To investigate the involvement of PPARγ and HO-1 in the protective mechanism of genistein, we applied a PPARγ-specific antagonist (GW9662) and an HO-1-specific antagonist (Znpp) to determine whether they would block the protective effects of genistein. Both GW9662 (10 μm) and Znpp (10 μm) partially blocked the protective effects of genistein (Fig. 7(d)), indicating that the activation of PPARγ and HO-1 is at least partly involved in genistein-mediated protection. The involvement of HO-1 further suggests that Nrf2 and PPARγ, two antioxidant genes, play a fundamental role in genistein-induced protection.

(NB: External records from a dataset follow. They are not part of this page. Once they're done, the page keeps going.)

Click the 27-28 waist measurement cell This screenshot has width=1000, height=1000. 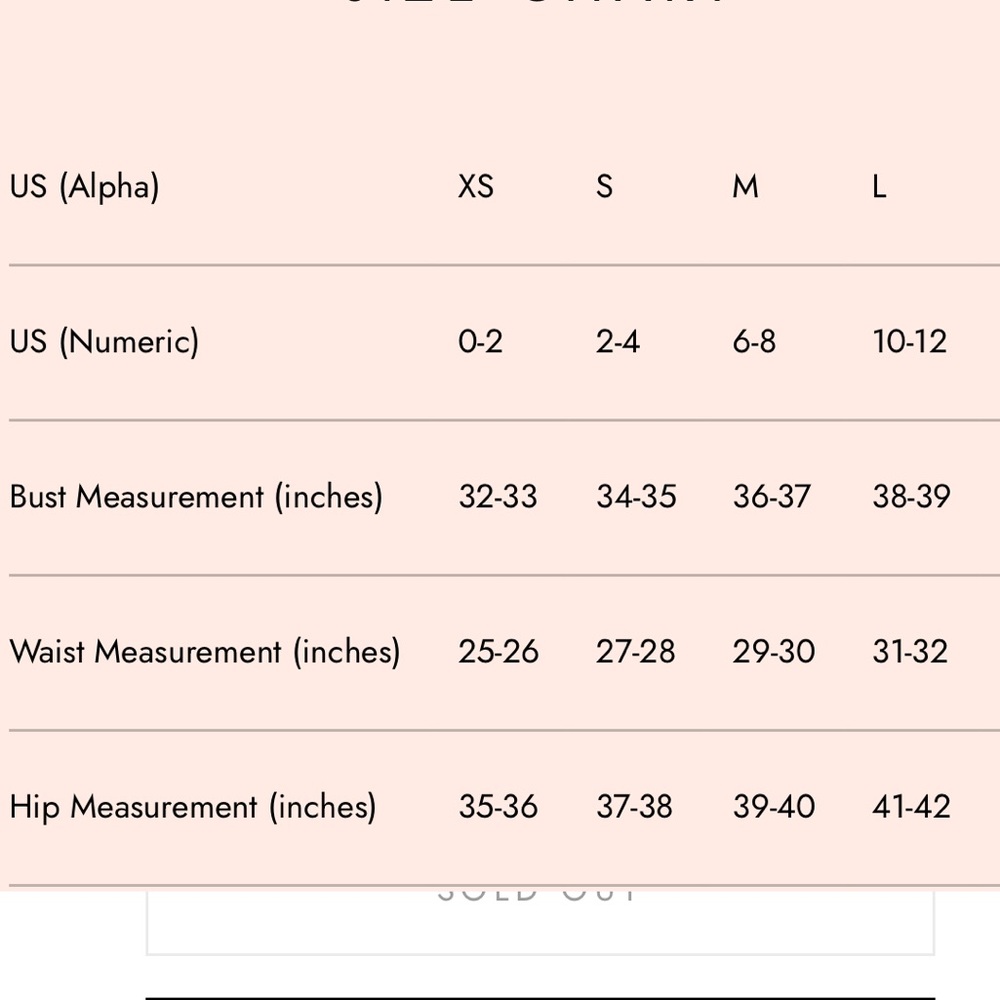[x=635, y=652]
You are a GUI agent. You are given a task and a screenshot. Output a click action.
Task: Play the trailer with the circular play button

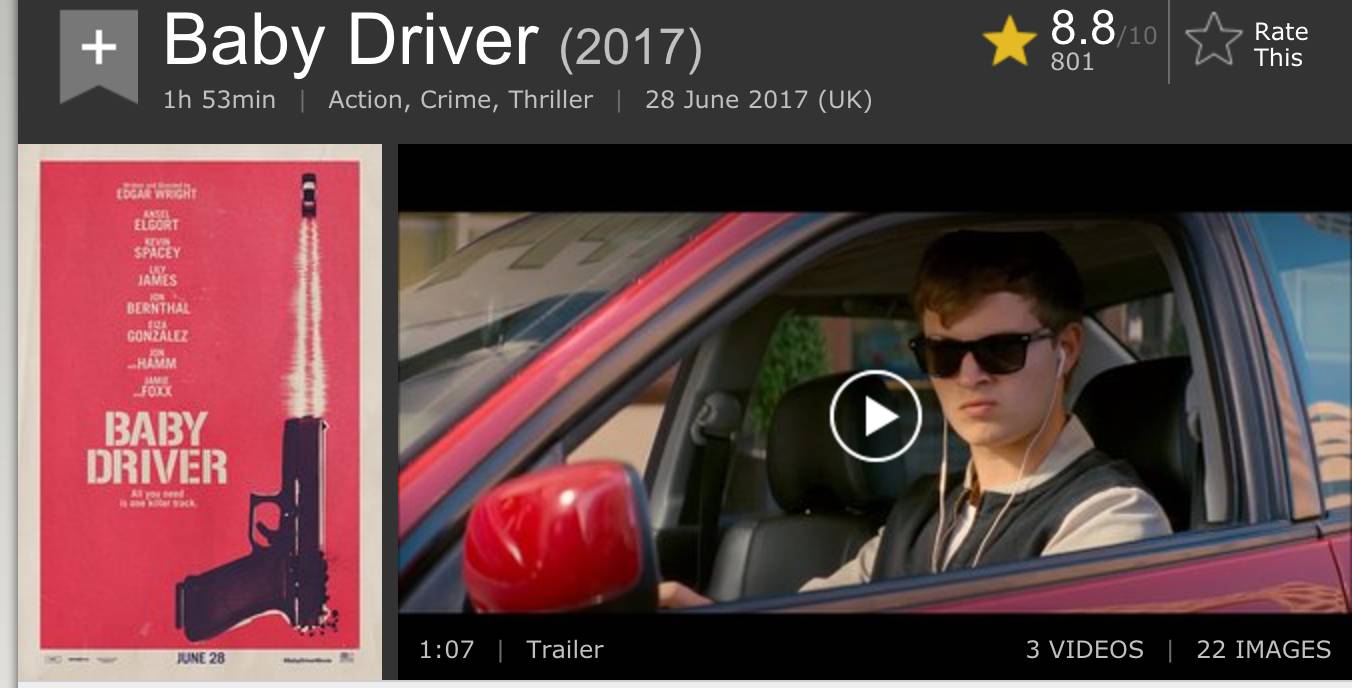875,416
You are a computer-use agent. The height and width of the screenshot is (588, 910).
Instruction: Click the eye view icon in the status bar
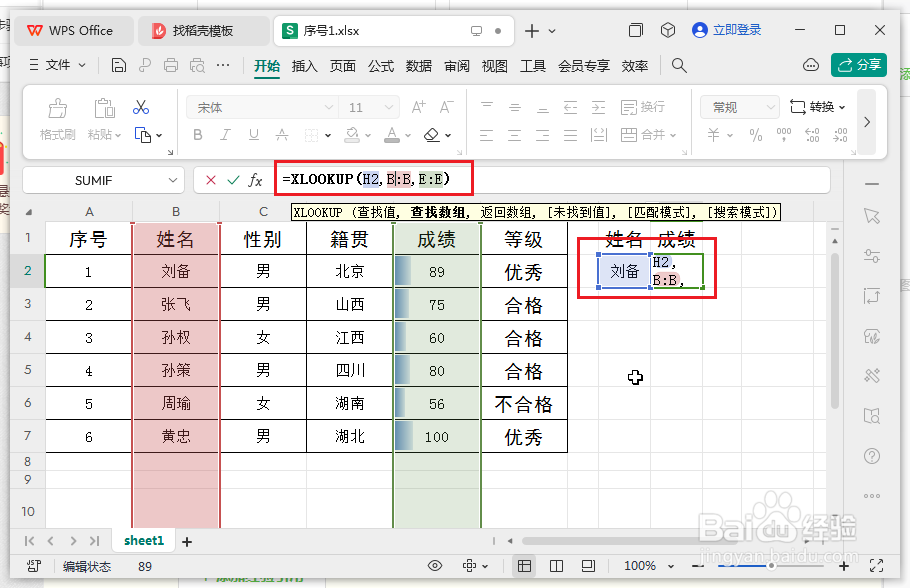click(434, 566)
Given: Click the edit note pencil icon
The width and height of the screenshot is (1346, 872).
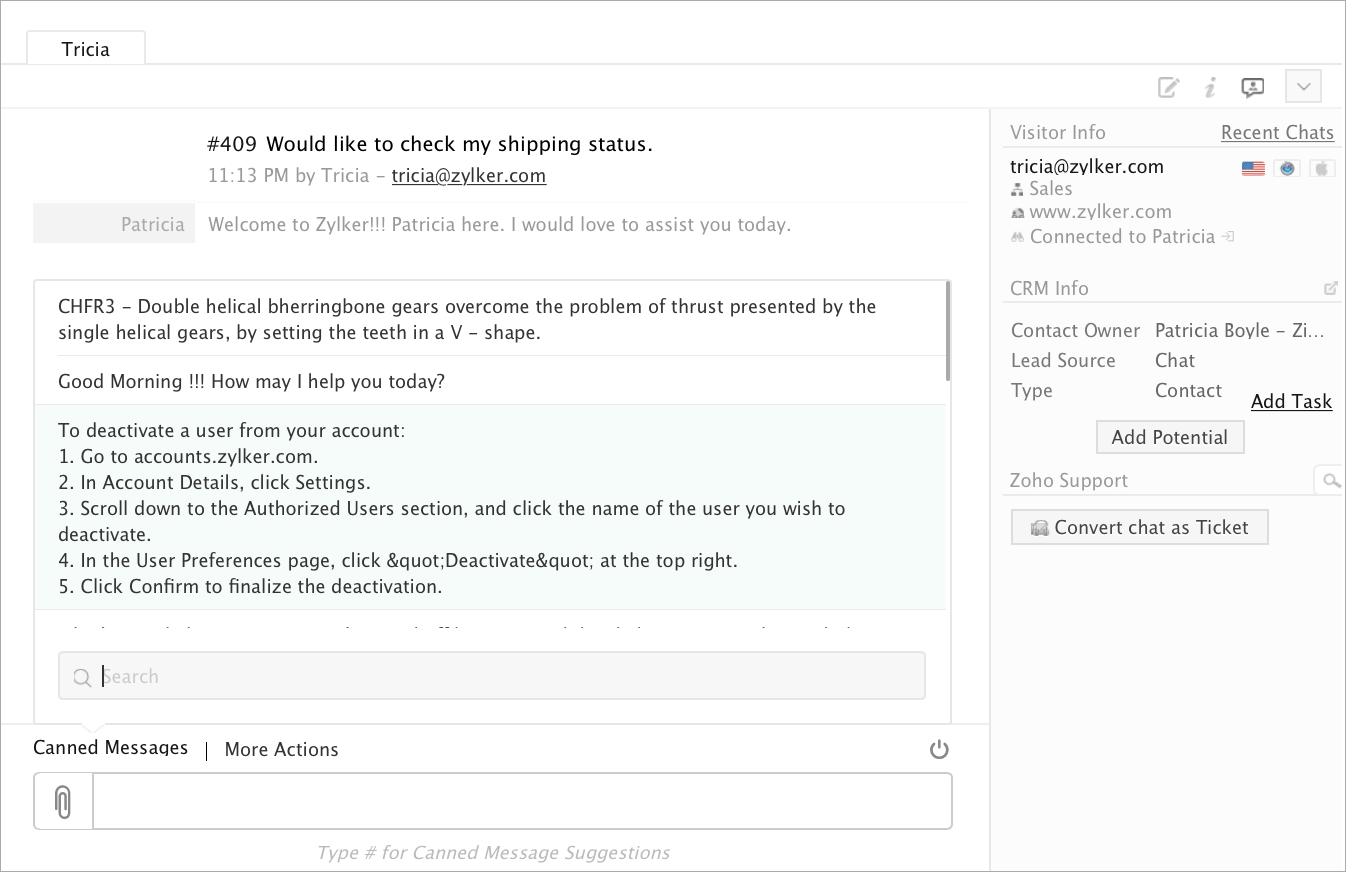Looking at the screenshot, I should coord(1168,87).
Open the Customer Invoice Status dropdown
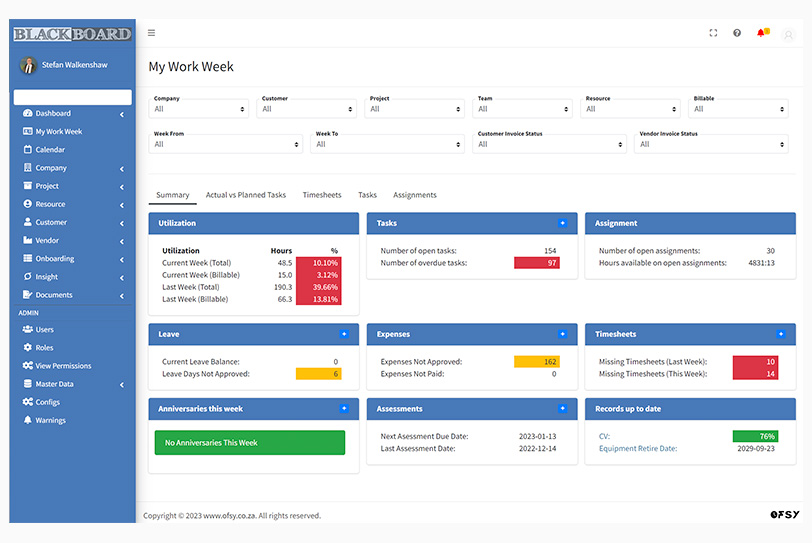Screen dimensions: 812x543 548,144
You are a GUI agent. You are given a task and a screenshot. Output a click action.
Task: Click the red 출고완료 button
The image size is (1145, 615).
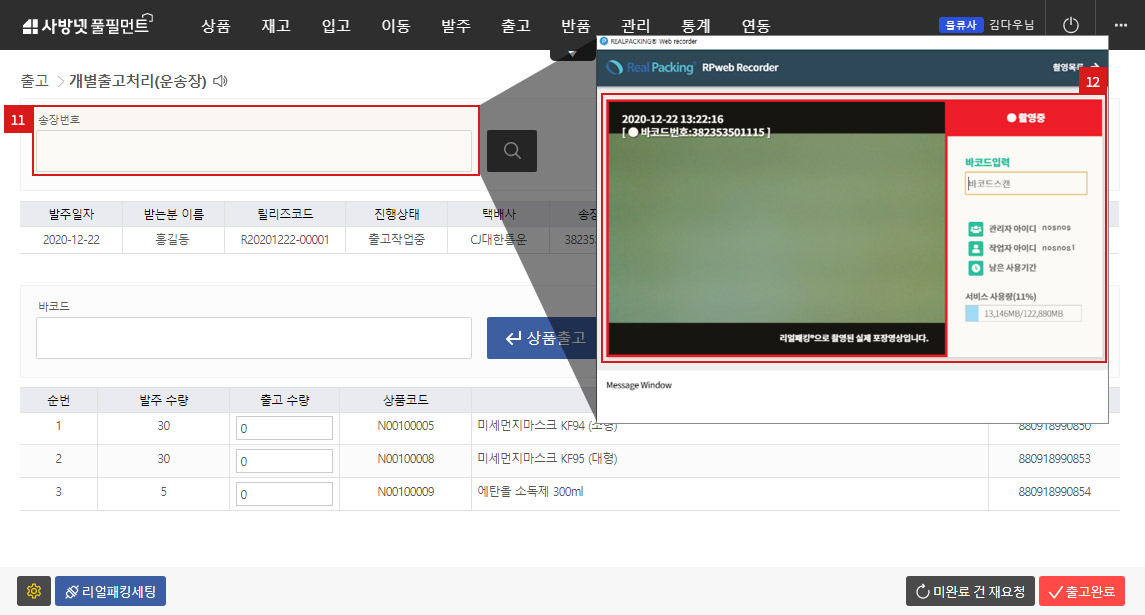pyautogui.click(x=1081, y=591)
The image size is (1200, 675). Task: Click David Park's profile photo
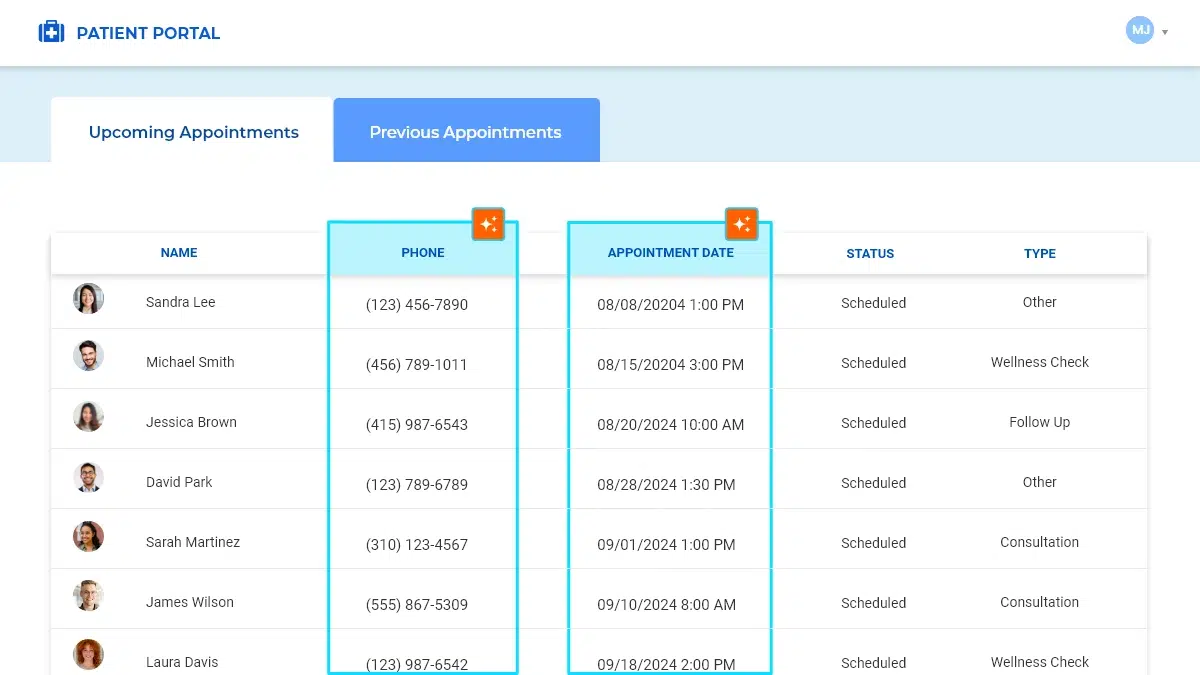88,477
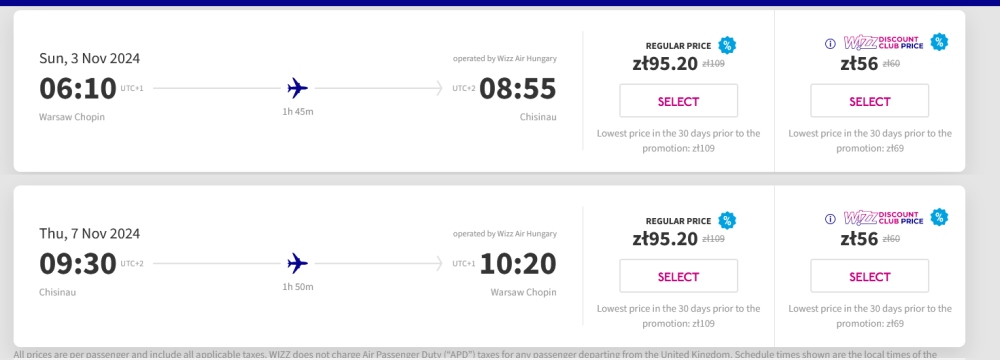Viewport: 1000px width, 360px height.
Task: Click the Sun, 3 Nov 2024 date label
Action: pyautogui.click(x=89, y=58)
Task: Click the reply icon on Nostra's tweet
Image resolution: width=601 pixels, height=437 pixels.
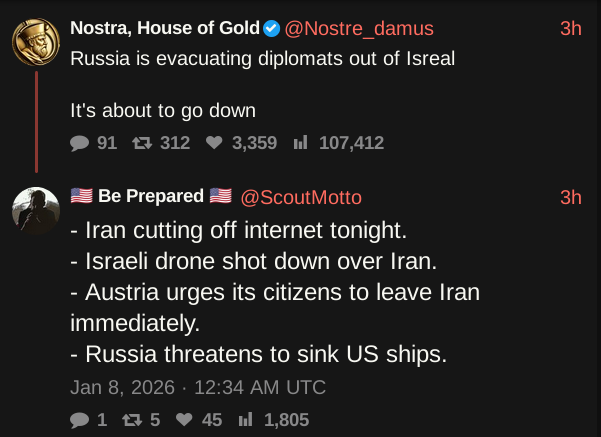Action: click(80, 143)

In the present study, we have shown that treatment with low (physiological) concentrations of the soya isoflavone genistein significantly protects vascular endothelial cells against oxidative stress-induced loss of cell viability and apoptosis. This protective effect was mediated by both the gene regulation of Nrf2 and PPARγ, and their downstream gene HO-1, as well as cellular antioxidants, including SOD, CAT and GSH. These findings shed light on the mechanism by which genistein protects vascular endothelial cells against oxidative stress.
Endothelial cell damage and subsequent apoptosis are key events in the pathogenesis of various vascular diseases, such as oxidative stress-induced atherosclerosis(Reference Norata, Tonti and Roma23). Genistein (μM, pharmacological concentrations) has previously been demonstrated to hinder oxidative stress-induced endothelial damage, as displayed by the inhibition of cell proliferation and secretion(Reference Busik, Mohr and Grant24) as well as a decrease in cell apoptosis(Reference Xu, Zhong and Ghavideldarestani7, Reference Si and Liu25–Reference Huang, Liu and Chang27) and permeability(Reference Ho, Lin and Chen28). Here, the present results show that genistein displayed cytoprotective effects at physiological concentrations (nm) and significantly inhibited oxidative stress-induced cell apoptosis. Furthermore, the 100–500 nm concentration of genistein found to exert the potent cytoprotective effects is within the concentration range found in the plasma of Asian populations with a diet rich in soya protein (300–500 nm)(Reference Borras, Gambini and Gomez-Cabrera8, Reference Adlercreutz, Markkanen and Watanabe29), which suggests that a soya-rich diet may be beneficial for atherosclerosis patients.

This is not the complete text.